Repeat, exactly as written, the line with "Task: Expand hidden" and every line that follows it in the material below, ending with the last.
+--
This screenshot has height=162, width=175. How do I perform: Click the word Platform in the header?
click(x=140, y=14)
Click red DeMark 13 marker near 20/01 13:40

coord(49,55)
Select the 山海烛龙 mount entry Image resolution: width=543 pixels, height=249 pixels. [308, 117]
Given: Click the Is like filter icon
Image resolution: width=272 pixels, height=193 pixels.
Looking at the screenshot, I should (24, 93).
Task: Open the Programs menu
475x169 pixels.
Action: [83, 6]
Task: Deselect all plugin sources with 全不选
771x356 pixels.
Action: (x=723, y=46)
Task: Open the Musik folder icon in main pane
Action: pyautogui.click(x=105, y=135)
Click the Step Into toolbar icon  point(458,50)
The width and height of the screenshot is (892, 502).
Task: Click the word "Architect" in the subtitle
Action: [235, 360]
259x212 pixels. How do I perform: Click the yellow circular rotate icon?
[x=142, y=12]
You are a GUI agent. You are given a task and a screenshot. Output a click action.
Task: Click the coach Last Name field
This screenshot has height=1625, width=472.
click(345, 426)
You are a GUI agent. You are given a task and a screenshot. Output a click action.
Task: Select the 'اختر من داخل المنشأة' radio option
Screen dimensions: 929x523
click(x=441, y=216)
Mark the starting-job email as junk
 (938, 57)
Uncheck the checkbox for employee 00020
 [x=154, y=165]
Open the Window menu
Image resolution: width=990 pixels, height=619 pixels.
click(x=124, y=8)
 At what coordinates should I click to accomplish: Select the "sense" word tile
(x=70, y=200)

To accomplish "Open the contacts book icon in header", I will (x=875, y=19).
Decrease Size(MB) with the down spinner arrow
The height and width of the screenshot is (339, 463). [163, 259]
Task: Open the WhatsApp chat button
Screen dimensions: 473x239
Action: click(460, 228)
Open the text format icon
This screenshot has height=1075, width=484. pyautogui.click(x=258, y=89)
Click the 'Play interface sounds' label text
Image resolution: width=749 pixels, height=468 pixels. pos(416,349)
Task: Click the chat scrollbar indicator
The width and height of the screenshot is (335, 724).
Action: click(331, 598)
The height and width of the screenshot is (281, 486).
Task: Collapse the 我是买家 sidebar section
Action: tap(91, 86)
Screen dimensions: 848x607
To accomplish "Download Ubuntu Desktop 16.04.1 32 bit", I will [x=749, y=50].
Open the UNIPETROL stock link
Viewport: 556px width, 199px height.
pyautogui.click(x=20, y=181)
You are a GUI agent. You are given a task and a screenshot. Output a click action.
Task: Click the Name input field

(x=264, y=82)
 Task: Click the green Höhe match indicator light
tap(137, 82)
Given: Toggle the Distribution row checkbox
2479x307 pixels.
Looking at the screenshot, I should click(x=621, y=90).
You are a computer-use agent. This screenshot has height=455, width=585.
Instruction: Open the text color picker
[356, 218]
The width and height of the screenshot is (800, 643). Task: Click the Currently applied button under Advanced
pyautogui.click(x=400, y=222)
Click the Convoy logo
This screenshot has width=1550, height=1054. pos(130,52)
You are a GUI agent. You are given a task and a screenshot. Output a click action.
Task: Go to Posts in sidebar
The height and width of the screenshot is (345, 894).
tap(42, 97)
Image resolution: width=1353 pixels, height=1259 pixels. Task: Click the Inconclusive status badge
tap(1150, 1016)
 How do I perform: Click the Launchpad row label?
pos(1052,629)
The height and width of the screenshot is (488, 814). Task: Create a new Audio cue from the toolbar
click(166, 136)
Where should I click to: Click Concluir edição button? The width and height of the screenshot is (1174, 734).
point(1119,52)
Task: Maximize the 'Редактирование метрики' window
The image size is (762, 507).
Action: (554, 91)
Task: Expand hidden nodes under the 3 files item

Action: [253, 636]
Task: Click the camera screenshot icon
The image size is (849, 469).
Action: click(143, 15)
+--
> **SOLVED PROBLEM**:
Task: Expand hidden nodes under the 3 files item

Action: [253, 636]
Task: Click the camera screenshot icon
The image size is (849, 469).
Action: click(143, 15)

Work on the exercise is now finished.